Defendants contend that Plaintiff failed to allege a specific promise Islander Resort made regarding unfettered access. (MTD. at 9.) The Court agrees. Plaintiff alleges that certain Defendants “represented . . . that they intended” to build a new unit in conformance with the Mr. Argyros's storage needs, and “offered a prime location” to him if he would contract for and help build a new storage unit. (Compl. ¶ 24.) Plaintiff further alleges that the Defendants gave Mr. Argyros “discretion” over aspects of the new unit's construction, and that certain Defendants “had knowledge of” and “knew” of his requirements for the new unit project. (Compl. ¶¶ 24, 26, 27-28.) None of these allegations constitute a promise sufficient to state a claim for promissory estoppel and thus Count 3 must be dismissed.

While the Court cannot consider the M106 Lease because it is not central to Count 3, see Marder, 450 F.3d at 448, it notes that the M106 Lease would preclude Plaintiff's promissory estoppel claim because it is an express written contract on the same subject matter as the alleged promise. Bowman v. Honeywell Int'l, Inc., 438 Fed.Appx. 613, 615 (9th Cir. 2011) (“Arizona law prohibits an action based on the promissory estoppel theory of liability if there is an express, written contract on the same subject matter.”)

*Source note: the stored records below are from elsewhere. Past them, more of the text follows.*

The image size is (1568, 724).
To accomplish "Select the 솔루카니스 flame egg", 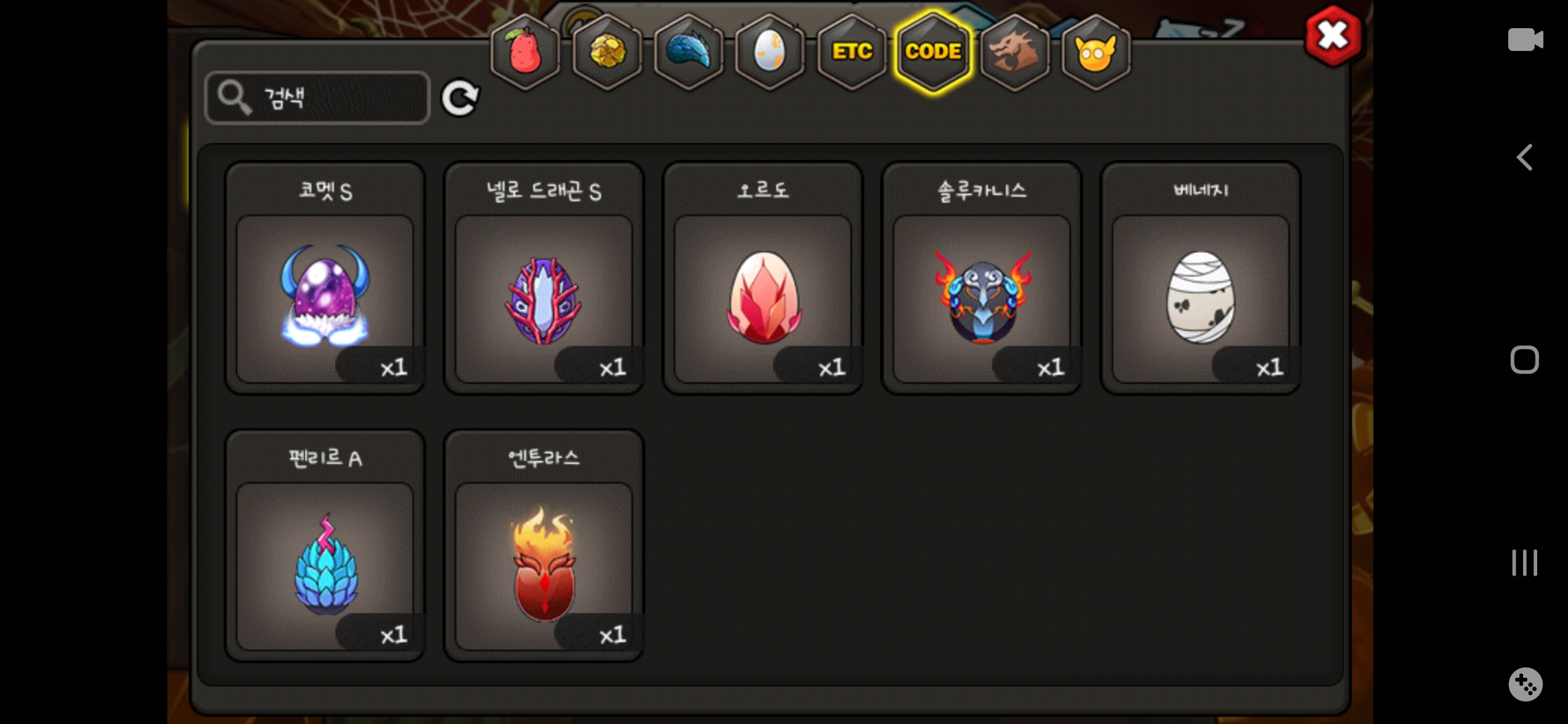I will (982, 278).
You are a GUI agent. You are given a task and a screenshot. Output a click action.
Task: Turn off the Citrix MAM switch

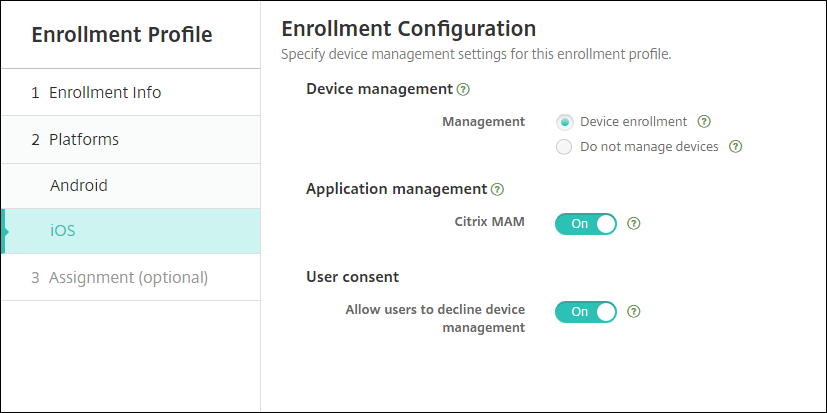tap(586, 224)
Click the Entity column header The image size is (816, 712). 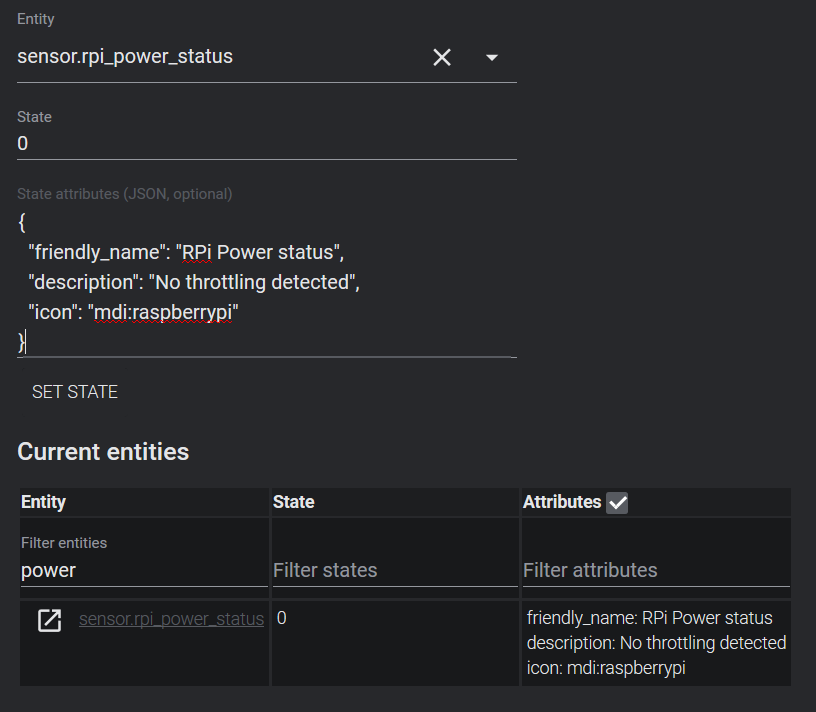tap(44, 502)
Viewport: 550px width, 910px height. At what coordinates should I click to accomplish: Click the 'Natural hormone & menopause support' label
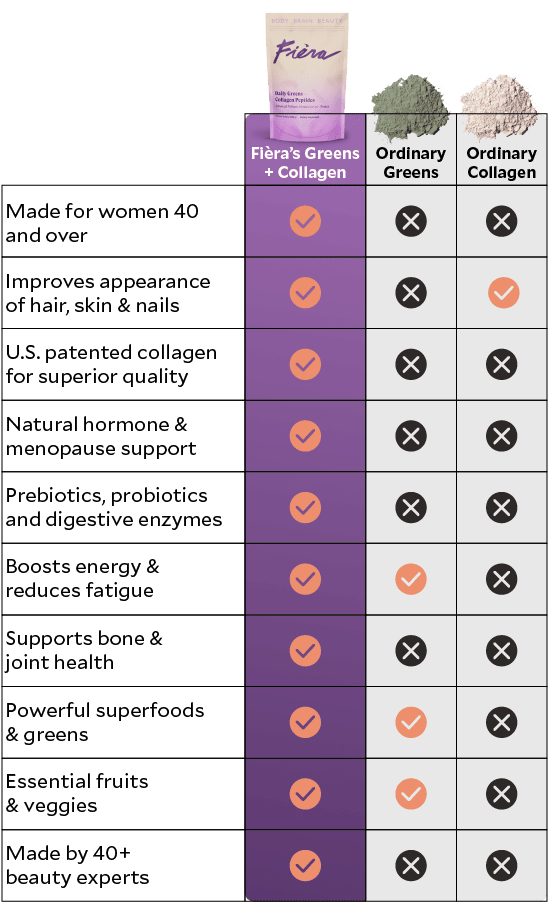point(101,436)
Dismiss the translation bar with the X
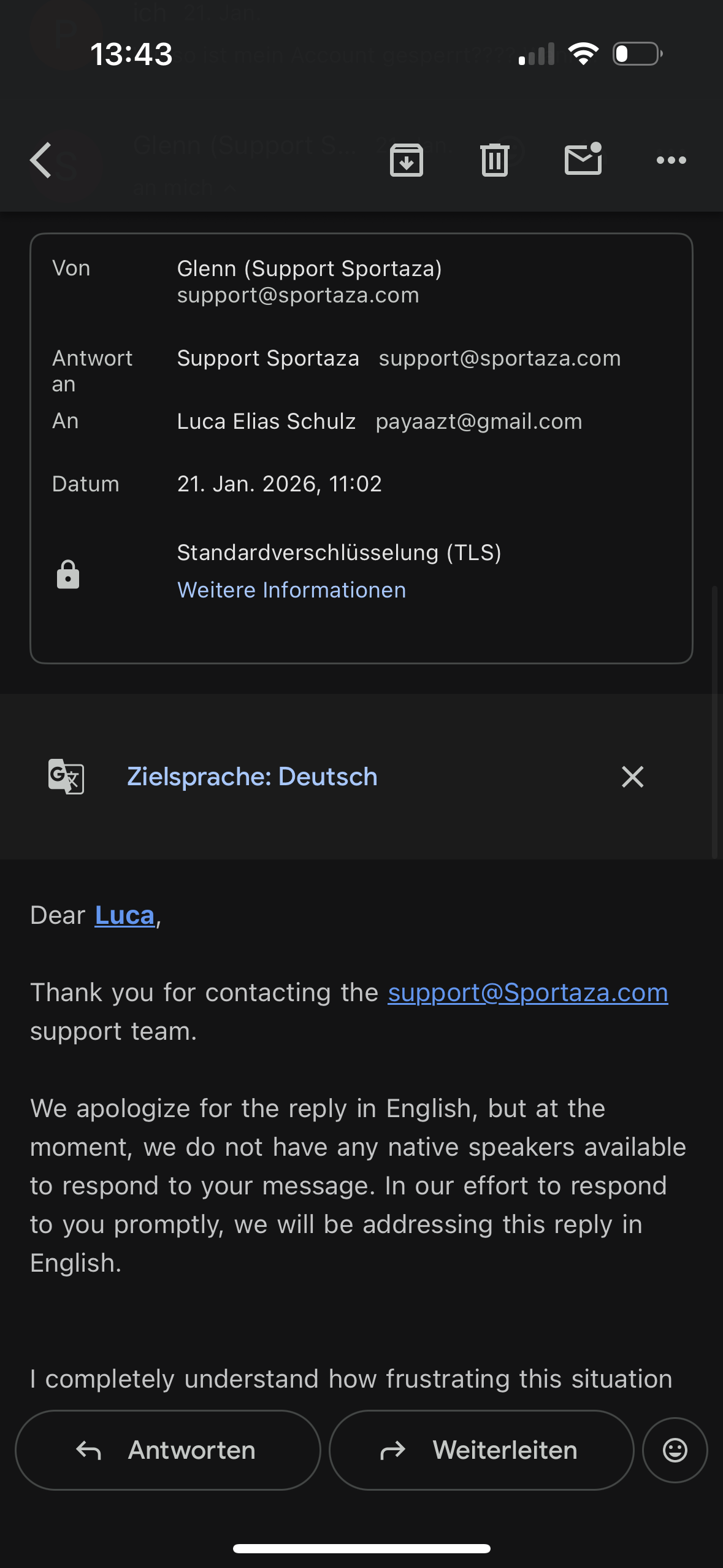The width and height of the screenshot is (723, 1568). point(632,777)
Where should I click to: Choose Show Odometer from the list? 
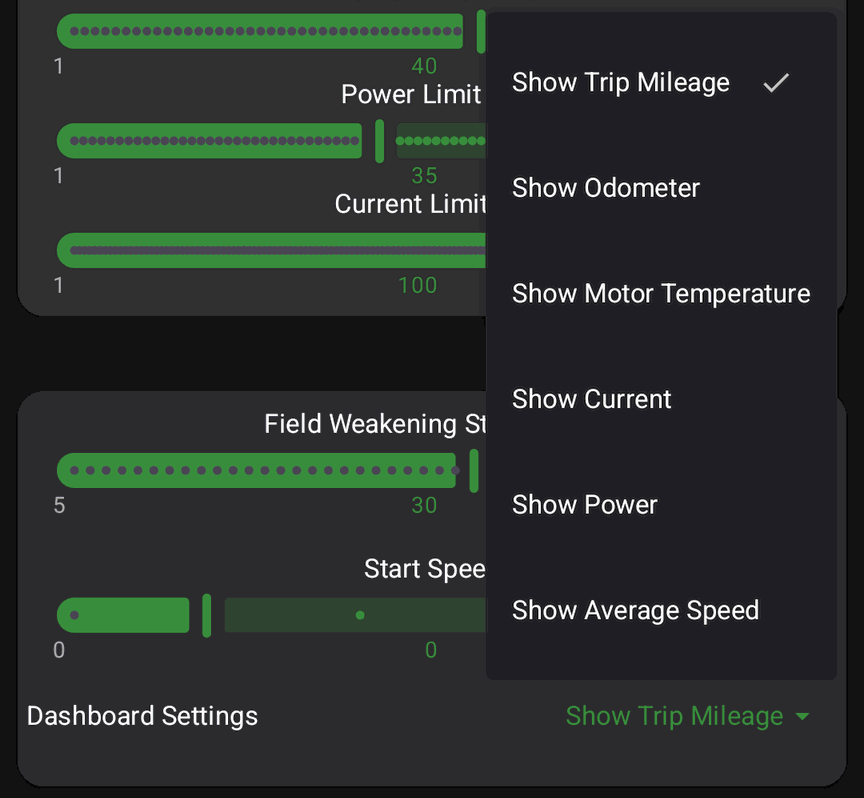coord(661,188)
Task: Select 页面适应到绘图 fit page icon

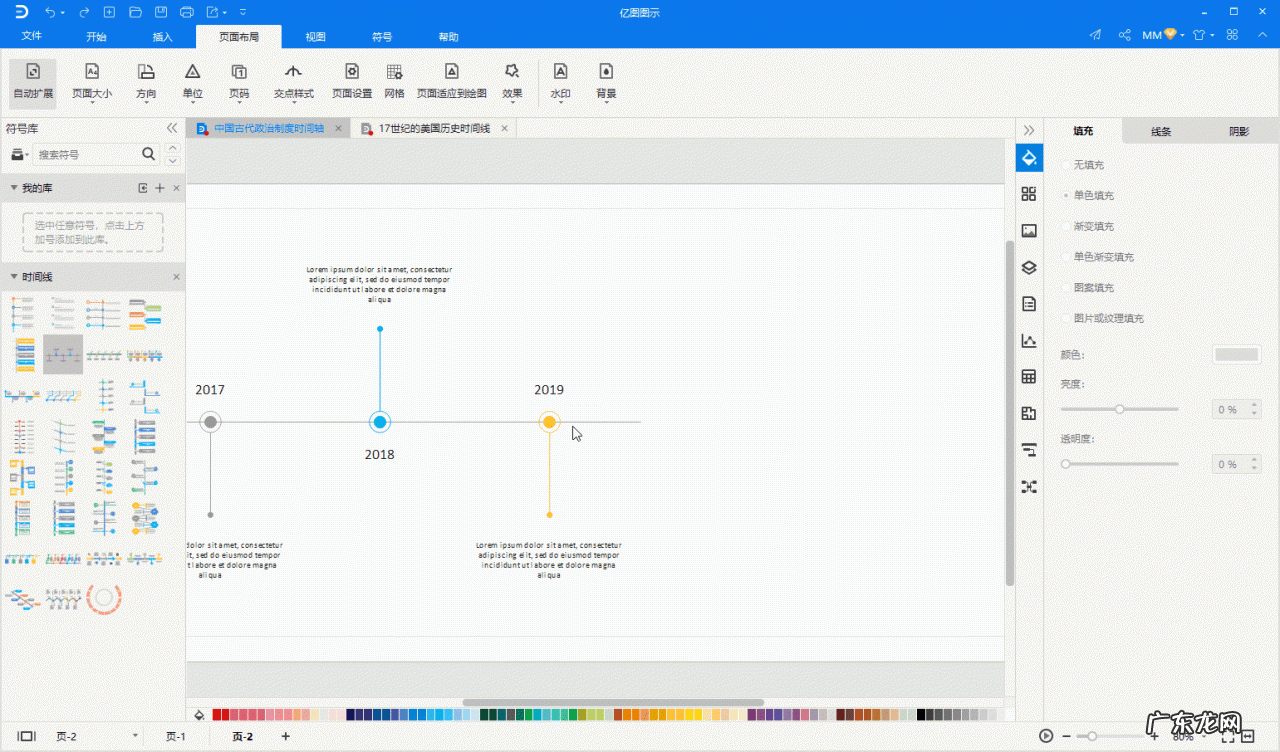Action: (451, 73)
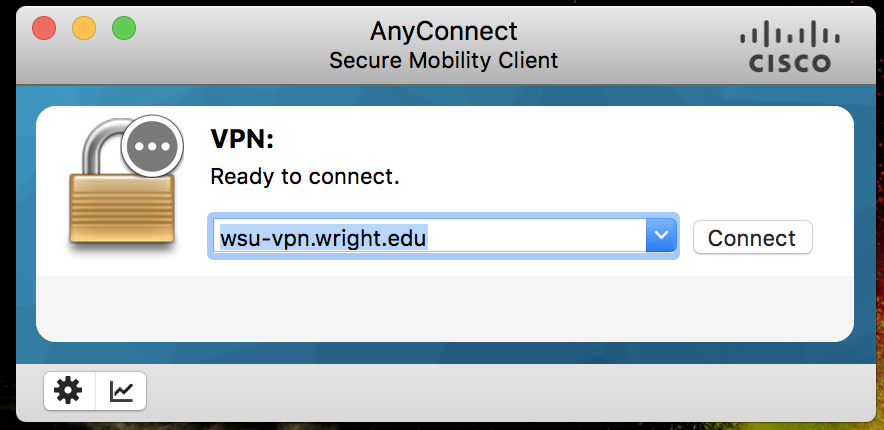The height and width of the screenshot is (430, 884).
Task: Expand the VPN server dropdown arrow
Action: point(660,236)
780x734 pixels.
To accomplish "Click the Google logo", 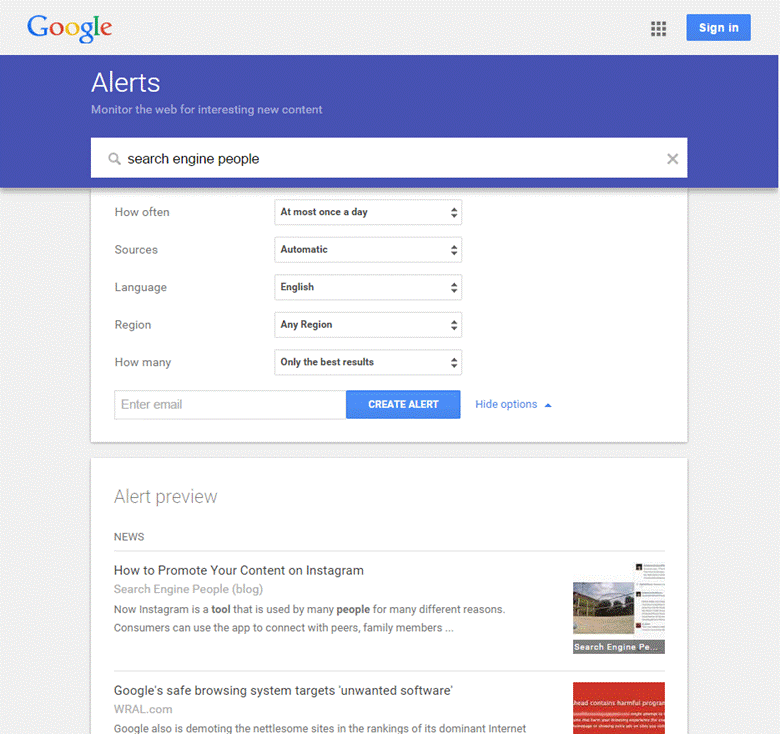I will click(69, 28).
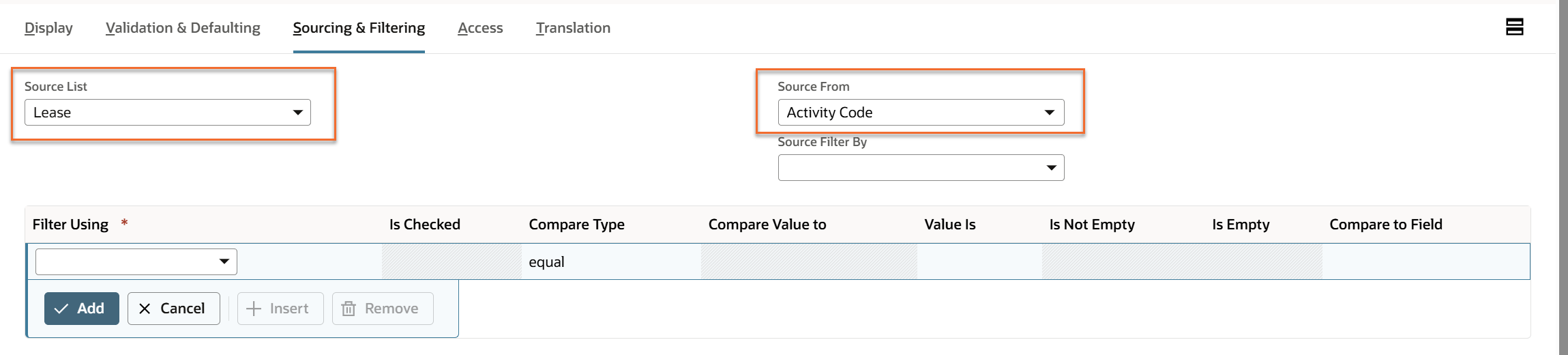Viewport: 1568px width, 355px height.
Task: Go to the Access tab
Action: [480, 28]
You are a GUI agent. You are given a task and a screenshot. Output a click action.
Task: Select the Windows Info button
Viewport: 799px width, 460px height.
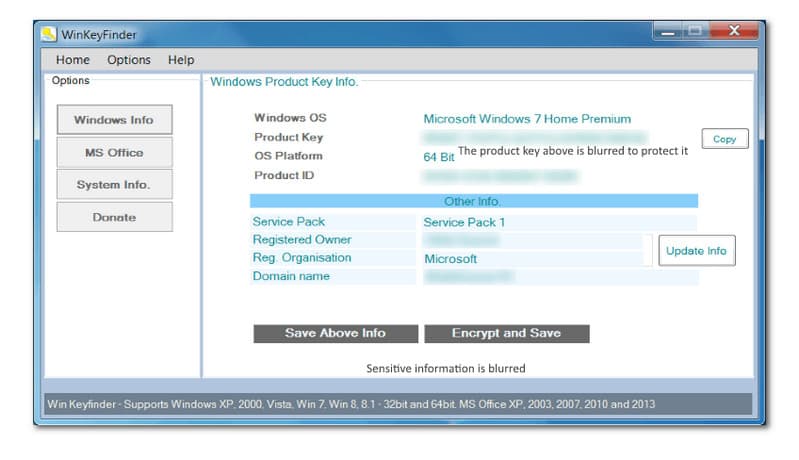tap(114, 120)
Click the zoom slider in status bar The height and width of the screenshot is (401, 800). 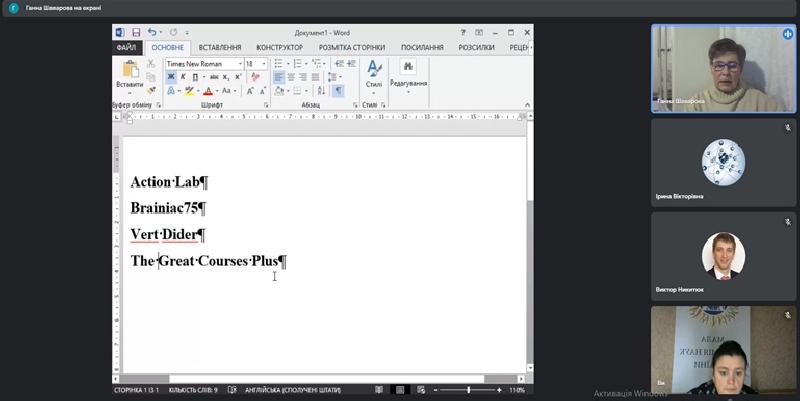click(x=468, y=389)
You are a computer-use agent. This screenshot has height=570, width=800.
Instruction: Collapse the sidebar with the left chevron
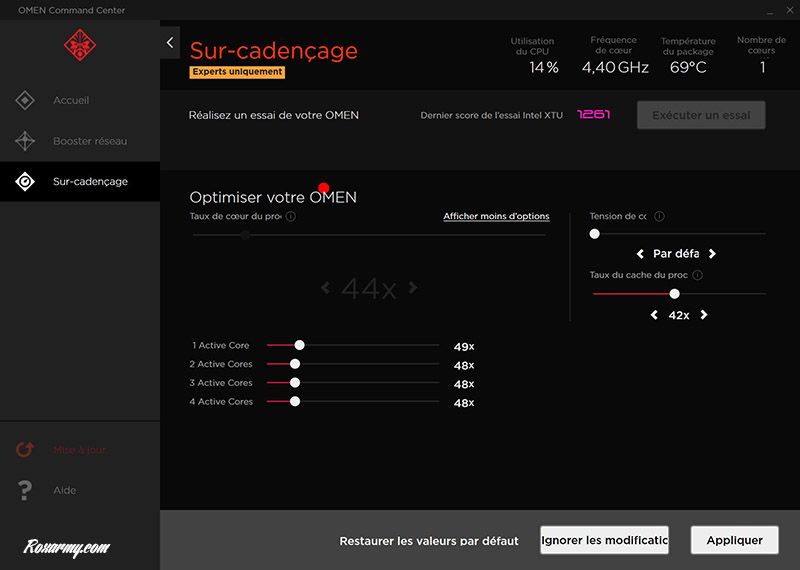pyautogui.click(x=170, y=43)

D. Count Four: Private Nuisance as Against All Defendants

A nuisance is a condition that unreasonably interferes with one's use and enjoyment of his property, causing significant harm. Nolan v. Starlight Pines Homeowners Association, 167 P.3d 1277, 1284 (Ariz.Ct.App. 2007). “Such harm must constitute more than slight inconvenience or petty annoyance. The law does not concern itself with trifles, and therefore there must be a real and appreciable invasion of the plaintiff's interests . . . .” Id. (quoting Restatement § 821F cmt. c).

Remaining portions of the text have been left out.